Understanding Social Security

If you are working, then you are probably paying Social Security taxes. Roughly 163 million American workers pay these taxes each year.1 Even though most of us pay the taxes, we may be unaware of exactly how the system works.

Social Security is a pay-as-you-go insurance strategy.1 In simple terms, the Social Security Administration (SSA) collects money from workers and provides benefits such as Retirement, Disability, Medicare and Survivors. Here is a quick summary of the purpose of each benefit.

      1. Retirement

     

For those workers who qualify for Social Security Retirement Benefits, the SSA will provide a lifetime monthly income stream once the individual reaches their full retirement age (this varies and depends on the year you were born). The amount that the SSA provides on a monthly basis is determined by the income you made while working.

    1. 2. Disability

     

The SSA pays benefits to workers who are unable to work due to a medical condition.
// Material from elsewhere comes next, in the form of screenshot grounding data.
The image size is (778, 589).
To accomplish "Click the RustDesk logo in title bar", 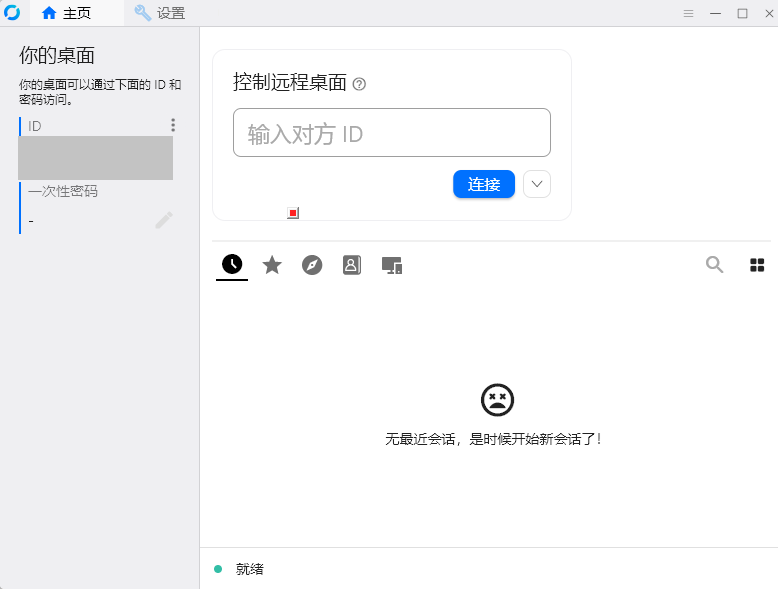I will [13, 13].
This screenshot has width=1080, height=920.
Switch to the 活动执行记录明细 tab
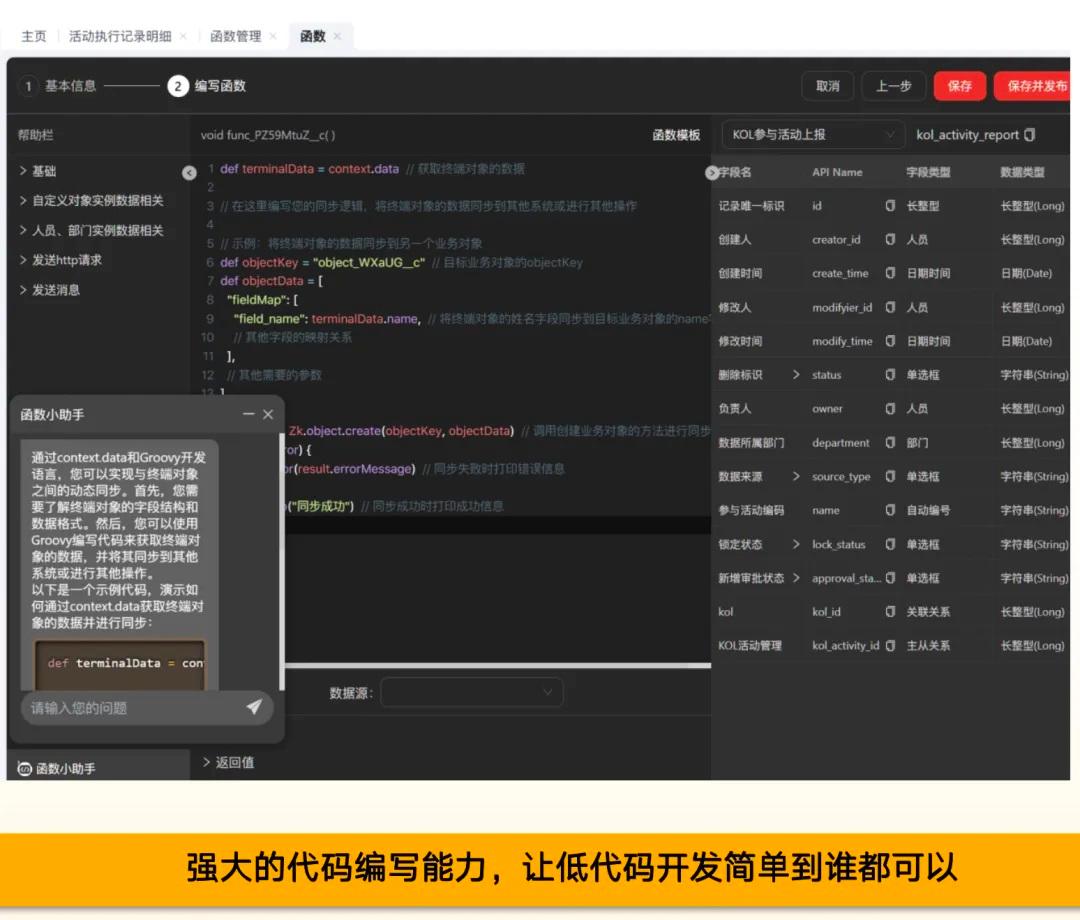[120, 36]
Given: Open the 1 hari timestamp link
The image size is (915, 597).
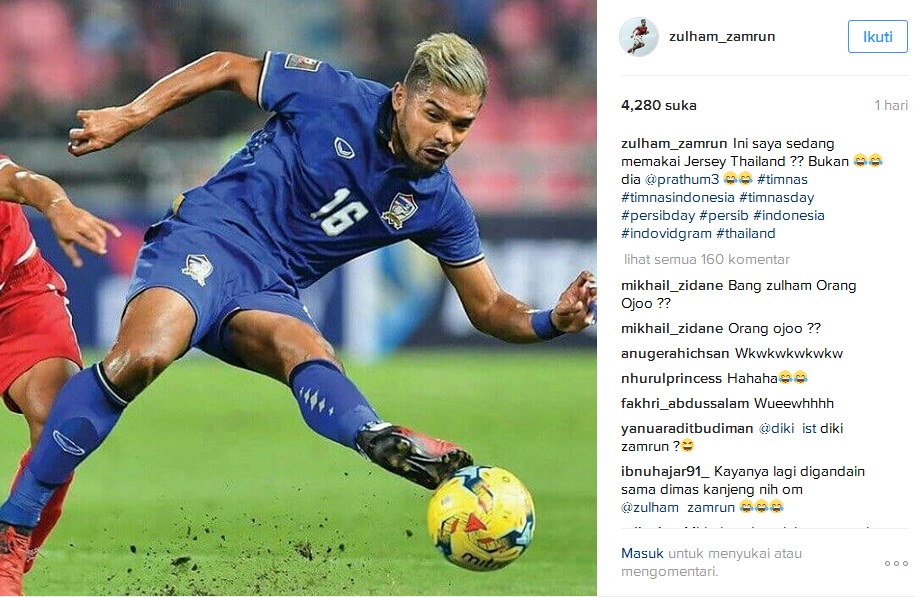Looking at the screenshot, I should (x=890, y=105).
If the worker is expected to be out for 1 year or has a condition that is expected to result in death, they may be able to receive benefits. As with the Retirement benefits, there are earning requirements that must be met in order to be eligible to receive Disability benefits.

    1. 3. Medical

     

Medicare is the United State's health insurance program. This program covers a portion of the cost of medical care to those age 65 and older or to someone younger workers with certain circumstances.

    1. 4. Survivors

     

Some benefits may be provided to the family members of a deceased individual who logged enough working hours in his or her lifetime.

 

Who Qualifies for these benefits?

For each benefit type, the SSA must decide if you qualify to receive the assistance. Qualification depends on how many years you have worked in the United States and paid taxes to Social Security. The number of years needed to qualify for each benefit varies.

How to Qualify for Retirement Benefits:2

        • An individual must work and pay Social Security taxes for at least 40 quarters (or 10 years) of their life if born in 1929 or later.
        • These quarters do not have to be consecutive.
        • A credit is earned for every 3-month period (or quarter) in which a worker earns a minimum of $1,200.
        • An individual must be of either full or partial retirement age

To sum it up, workers contribute taxes to Social Security throughout their working years. When an individual has reached the eligible age and have met the qualification requirements, he or she may apply to receive benefits from the SSA. The amount of these benefits will vary depending on the income received while working.


1 National Academy of Social Insurance.